Large limbs should be removed using the three-cut procedure to avoid stripping the healthy bark from the trunk. The first cut is made on the underneath side of the limb about, 18 inches out from the trunk. The cut should be almost halfway through the branch, or until it starts to bind the saw. The next cut should be made on top of the branch, about 1 to 2 inches toward the end of the branch from the last cut. Cut all the way through until the branch is removed. The last cut removes the remaining branch from the trunk. The cut should be made from the top of the branch just outside the branch collar. The collar is the ridge where the branch attaches to the trunk or another major branch. Don’t cut the collar itself. For more information, see http://www.hort.purdue.edu/ext/latewinterpruning.html.

Q. We have an English walnut tree, approximately 30-40 years old. It produces nuts most years. How can we start some babies from this tree? — Flo Tallman

A. English (also called Persian) walnuts are usually grafted named cultivars, not seedlings. Seedling trees do not always possess the qualities of the parent tree and often take longer to begin bearing nuts. Quality from these trees is not predictable.

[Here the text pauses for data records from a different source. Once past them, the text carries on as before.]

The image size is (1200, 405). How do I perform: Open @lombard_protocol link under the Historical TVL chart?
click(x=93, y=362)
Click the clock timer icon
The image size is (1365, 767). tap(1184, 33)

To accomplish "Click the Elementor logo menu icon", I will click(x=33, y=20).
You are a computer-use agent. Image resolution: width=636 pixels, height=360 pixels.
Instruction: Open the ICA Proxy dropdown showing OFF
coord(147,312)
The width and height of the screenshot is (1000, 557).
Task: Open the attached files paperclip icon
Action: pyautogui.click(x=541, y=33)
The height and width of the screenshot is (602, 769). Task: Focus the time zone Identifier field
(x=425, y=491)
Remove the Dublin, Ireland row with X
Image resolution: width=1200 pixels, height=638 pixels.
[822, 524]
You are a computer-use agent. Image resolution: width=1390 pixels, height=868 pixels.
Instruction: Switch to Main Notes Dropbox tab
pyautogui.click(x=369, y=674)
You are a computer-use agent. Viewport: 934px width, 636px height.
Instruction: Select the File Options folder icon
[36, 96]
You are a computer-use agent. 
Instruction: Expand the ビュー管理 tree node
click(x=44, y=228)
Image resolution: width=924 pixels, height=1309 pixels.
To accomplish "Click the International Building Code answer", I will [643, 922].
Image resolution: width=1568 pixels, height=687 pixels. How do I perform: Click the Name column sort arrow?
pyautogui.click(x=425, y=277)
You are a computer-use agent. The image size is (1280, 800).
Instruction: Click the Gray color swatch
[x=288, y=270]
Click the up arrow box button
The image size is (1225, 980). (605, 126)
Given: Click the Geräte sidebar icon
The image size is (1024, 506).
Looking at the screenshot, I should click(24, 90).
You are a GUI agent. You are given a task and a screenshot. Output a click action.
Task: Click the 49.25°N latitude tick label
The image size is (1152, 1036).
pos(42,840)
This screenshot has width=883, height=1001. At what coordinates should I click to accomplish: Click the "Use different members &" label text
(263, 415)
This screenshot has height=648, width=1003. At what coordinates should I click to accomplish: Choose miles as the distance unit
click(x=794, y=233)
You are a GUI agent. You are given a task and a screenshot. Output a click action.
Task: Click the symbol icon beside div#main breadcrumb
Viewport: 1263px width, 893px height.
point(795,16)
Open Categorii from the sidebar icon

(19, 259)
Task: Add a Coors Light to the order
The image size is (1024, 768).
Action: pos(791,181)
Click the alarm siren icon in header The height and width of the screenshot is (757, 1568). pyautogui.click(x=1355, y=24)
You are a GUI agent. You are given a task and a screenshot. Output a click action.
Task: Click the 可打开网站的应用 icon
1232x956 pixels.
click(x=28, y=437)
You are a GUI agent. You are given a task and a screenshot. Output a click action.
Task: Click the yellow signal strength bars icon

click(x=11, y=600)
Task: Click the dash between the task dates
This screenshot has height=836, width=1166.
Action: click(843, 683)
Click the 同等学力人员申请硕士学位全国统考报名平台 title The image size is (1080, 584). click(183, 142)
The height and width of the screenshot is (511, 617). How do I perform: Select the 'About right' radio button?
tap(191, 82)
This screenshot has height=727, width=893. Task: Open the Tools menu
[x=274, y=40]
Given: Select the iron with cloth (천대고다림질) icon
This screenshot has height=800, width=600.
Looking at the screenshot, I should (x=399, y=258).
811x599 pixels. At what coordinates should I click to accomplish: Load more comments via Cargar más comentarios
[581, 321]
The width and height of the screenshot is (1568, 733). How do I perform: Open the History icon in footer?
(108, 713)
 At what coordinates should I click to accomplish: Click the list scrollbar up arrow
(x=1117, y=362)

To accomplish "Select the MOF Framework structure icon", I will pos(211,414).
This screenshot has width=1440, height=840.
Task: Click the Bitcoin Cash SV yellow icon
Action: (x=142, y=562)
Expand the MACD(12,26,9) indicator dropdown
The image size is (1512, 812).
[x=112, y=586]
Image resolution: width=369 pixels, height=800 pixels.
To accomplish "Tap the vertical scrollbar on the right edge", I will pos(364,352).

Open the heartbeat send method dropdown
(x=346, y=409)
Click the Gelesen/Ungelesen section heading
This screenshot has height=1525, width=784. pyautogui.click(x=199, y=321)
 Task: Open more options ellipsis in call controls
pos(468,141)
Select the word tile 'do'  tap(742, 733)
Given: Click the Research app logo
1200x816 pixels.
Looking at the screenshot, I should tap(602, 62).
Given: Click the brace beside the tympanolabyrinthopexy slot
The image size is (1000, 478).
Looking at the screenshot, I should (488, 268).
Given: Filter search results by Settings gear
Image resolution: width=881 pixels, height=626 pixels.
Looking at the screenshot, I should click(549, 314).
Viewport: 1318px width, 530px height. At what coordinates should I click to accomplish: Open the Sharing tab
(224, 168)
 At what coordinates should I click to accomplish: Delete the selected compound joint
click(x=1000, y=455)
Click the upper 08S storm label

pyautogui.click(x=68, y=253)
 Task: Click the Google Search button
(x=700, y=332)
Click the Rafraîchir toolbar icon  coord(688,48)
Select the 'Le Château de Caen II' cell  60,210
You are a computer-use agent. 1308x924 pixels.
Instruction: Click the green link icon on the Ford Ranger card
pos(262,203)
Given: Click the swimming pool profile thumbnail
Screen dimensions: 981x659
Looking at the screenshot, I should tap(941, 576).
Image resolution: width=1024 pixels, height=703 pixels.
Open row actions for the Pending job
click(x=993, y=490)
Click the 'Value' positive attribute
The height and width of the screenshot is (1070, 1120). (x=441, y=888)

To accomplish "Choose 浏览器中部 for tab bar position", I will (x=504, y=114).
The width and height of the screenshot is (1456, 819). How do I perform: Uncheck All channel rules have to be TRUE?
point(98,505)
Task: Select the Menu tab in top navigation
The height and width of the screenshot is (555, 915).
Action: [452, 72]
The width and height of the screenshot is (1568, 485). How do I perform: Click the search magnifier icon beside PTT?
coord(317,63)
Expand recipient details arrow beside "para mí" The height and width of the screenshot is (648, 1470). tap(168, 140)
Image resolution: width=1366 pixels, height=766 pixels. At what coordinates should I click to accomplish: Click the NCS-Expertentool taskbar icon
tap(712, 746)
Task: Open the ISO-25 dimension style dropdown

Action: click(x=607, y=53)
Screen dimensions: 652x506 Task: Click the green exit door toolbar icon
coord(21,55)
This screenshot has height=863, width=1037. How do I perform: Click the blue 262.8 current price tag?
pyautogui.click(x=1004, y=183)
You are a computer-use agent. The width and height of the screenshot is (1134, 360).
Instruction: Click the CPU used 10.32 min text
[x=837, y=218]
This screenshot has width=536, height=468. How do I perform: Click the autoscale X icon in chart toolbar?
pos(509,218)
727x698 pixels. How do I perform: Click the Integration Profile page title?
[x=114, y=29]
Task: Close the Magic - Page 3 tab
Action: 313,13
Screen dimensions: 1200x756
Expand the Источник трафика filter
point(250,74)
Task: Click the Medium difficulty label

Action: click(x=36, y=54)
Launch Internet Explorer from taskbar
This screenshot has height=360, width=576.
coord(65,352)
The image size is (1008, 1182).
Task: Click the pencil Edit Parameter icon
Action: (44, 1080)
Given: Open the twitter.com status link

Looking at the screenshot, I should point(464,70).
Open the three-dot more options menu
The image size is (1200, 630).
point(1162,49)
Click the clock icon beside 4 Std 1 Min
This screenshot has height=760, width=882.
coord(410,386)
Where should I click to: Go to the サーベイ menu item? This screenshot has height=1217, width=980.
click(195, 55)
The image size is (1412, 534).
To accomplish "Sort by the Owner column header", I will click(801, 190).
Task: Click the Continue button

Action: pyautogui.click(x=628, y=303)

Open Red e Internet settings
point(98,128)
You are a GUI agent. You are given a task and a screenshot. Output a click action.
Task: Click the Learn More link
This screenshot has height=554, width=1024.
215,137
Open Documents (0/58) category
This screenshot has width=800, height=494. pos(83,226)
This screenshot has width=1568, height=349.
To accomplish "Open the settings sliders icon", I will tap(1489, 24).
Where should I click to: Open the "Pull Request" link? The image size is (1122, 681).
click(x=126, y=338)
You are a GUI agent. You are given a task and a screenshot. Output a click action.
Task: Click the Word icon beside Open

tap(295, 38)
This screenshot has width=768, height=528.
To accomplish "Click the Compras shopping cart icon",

Grafted or cloned trees are started on two- to three-year rootstocks. Scion wood for the grafts is taken from other trees and has the characteristics of the parent tree and earlier production. One of the problems with English walnuts is the male flowers (catkins) begin development long before the female nutlet flowers and are often killed by late spring frosts. The Colby and Hansen varieties are typically recommended for our area. They are self-fruitful and do not require cross-pollination.

If you’re still interested in pursuing propagating your trees from seed, collect the nuts in the fall and place them in moist sand for the winter months to prevent their drying out. Sow them in well-drained, light, loamy soil in the spring. Protect them from pests by covering them with wire netting. It is beneficial if the seeds are sown in their permanent location because they are stunted by transplanting. If they must be transplanted, lift the seedlings at the end of the growing season, and carefully replant them in their permanent location.
For more information, contact the Purdue Extension office in your county or the Indiana Nut Growers’ Association at http://www.nutgrowers.org.

Q. We are moving in the spring, and I would like to move a climbing clematis that we have had for 30 years. How can I move it successfully in order that I may replant it in a new location? — Max Fordyce

A. In the spring, dig up as much of the root ball as possible. Place it in a pot so the soil remains in contact with the roots. Cut the top growth back to 18 inches or so. Keep the roots moist until you transplant it into its new home. Since clematis do most of their growth in the first half of the growing season, get it back into the ground as soon as possible. Make sure to water it regularly during the first summer after transplanting. Although clematis are usually rather drought resistant, it will require some pampering that first year.

Q. How do you propagate Cypress trees? I’m not exactly sure what kind of Cypress trees they are, but they grow in Christmas tree form and drop round seed balls in the fall. We have tried to plant these with no avail. Do you have any suggestions? Thanks for your time.

A. Unfortunately, many plants bear the common name Cypress. There are baldcypress (Taxodium distichum), Leyland cypress (x Cupressocyparis leylandii), many true Cypresses (Cupressus species) and falsecypress (Chamaecyparis species). None are hardy here except Taxodium, and all bear cones, not round seed balls. You can probably identify your plant by looking for it in the “Manual of Woody Landscape Plants” by Michael A. Dirr. This book also gives propagation information. Check your local library for a copy.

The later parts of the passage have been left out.